L’art du contrepoint à la Cathédrale de Metz
La saison musicale de la Maîtrise de la Cathédrale s’achève avec un programme intitulé « Comme un goût d’éternité », avec une œuvre de jeunesse de Jean-Sébastien Bach et la découverte d’œuvres de ses prédécesseurs.
L’ensemble Dulcis Melodia, composé de violons, violes de gambe, violone, clavecin, orgue et flûtes à bec a choisi le programme de ce concert. La cantate Gottes Zeit ist die allerbeste Zeit, (Le temps de Dieu, c’est le temps propice) œuvre de jeunesse de Bach, est l’occasion d’entendre une instrumentation particulière par l’ajout de la flûte à bec au continuo, instrumentation qui s’effacera par la suite dans l’œuvre du compositeur. Les musiciens ont souhaité reconstituer un paysage sonore bien particulier en préambule, celui que le jeune Bach a pu entendre, à travers des œuvres de Franz Tunder (1614-1667) et Dietrich Buxtehude (1637-1707), toutes les cantates du concert ayant l’éternité pour thème commun.
Sur la cantate Dominus, illuminatio mea (l’Éternel est ma lumière) de Tunder le contrepoint des chanteurs de la Maîtrise de la Cathédrale a une résonnance ferme. La diction assurée est conservée par tous dans les tempi accélérés, et est aussi maîtrisée sur Der Herr ist mit mir (Le Seigneur est avec moi) de Buxtehude. Sur l’autre cantate de ce dernier au programme, Jesu, meines Lebens Leben, (Jésus, vie de ma vie) les voix masculines efficaces se greffent à celles des soprani et alti claires et chaleureuses pour un autre modèle de contrepoint.

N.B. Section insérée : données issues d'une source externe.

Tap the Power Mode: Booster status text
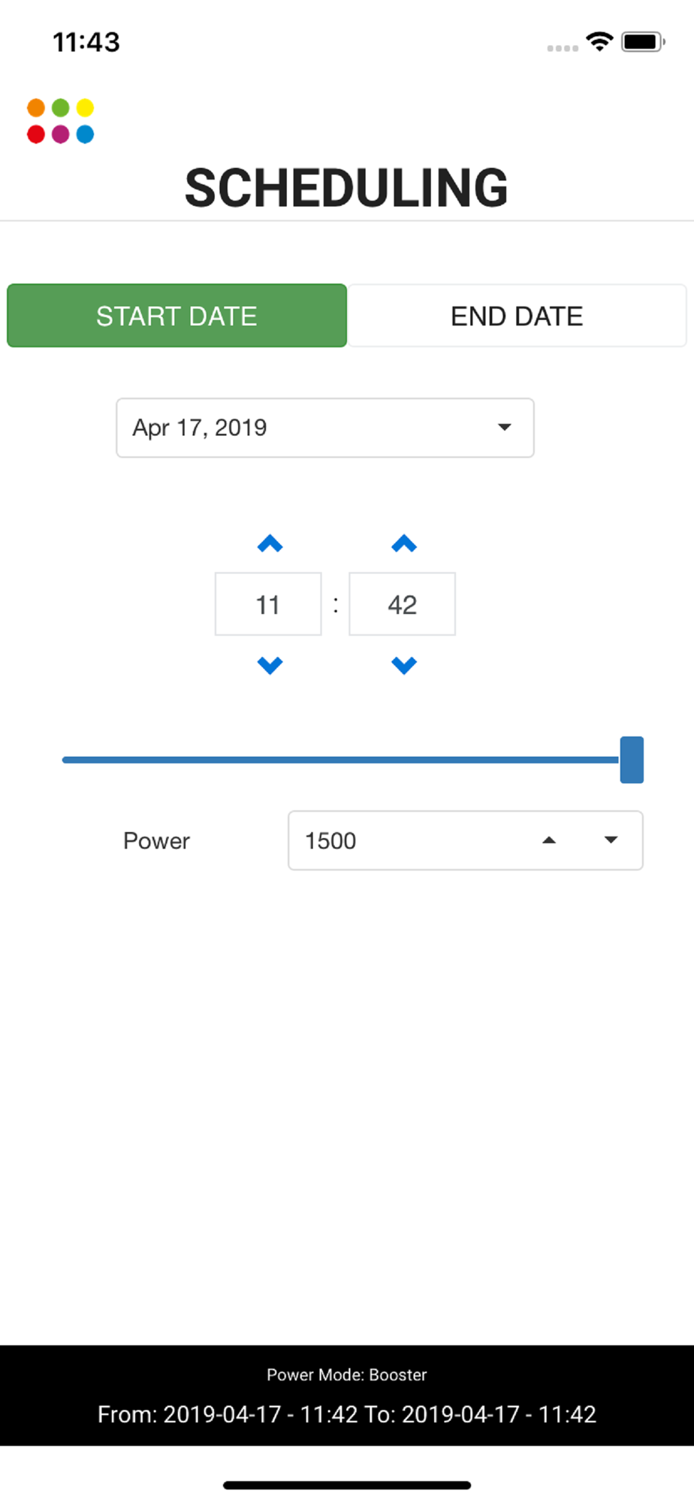[x=347, y=1374]
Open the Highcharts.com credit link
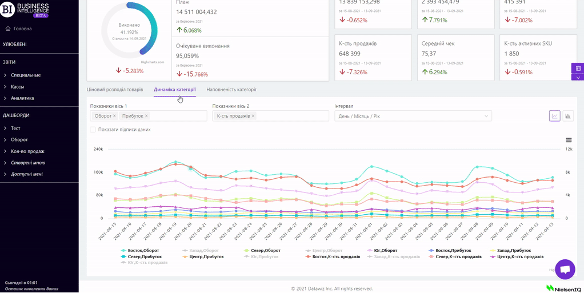Viewport: 584px width, 293px height. [x=153, y=62]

Les flûtes à bec dirigent la sonatine introductive de Gottes Zeit ist die allerbeste Zeit et le premier tutti permet aux voix féminines de faire résonner des aigus plus marqués sur le vers final. Le timbre du ténor, pour sa partie soliste, est d’emblée chaleureux, mais un peu en difficulté sur le dernier vers, plus difficile à exécuter, les –en finaux des verbes allemands un peu trop sonores, là où ils devraient être réduits.
Le solo de la voix de basse offre un timbre puissant, une diction claire, un vibrato efficace, avant un contrepoint exécuté de voix de maîtres par le chœur, où résonnent des aigus cristallins. La belle résonnance de l’alto pour le solo suivant se déploie grâce à une construction efficace, graves profonds, comme pris du fond de la gorge. Le rythme accéléré soudainement sur les derniers vers ne met pas le chœur en difficulté, l’articulation étant toujours claire, sans perdre en projection.
À la direction, le chef Christophe Bergossi rappelle que l’acoustique, de par la dimension de la cathédrale, rend l’exécution des morceaux plus complexe que dans une petite église baroque. L’effet global est d’autant plus prégnant, car l’écho créé par la nef assure aux textes de chaque cantate une portée démultipliée. Le public peut, à la sortie, admirer les jeux de lumières et les ombres portées sur la cathédrale à l’occasion du festival Constellations, écho visuel de la beauté de l’acoustique.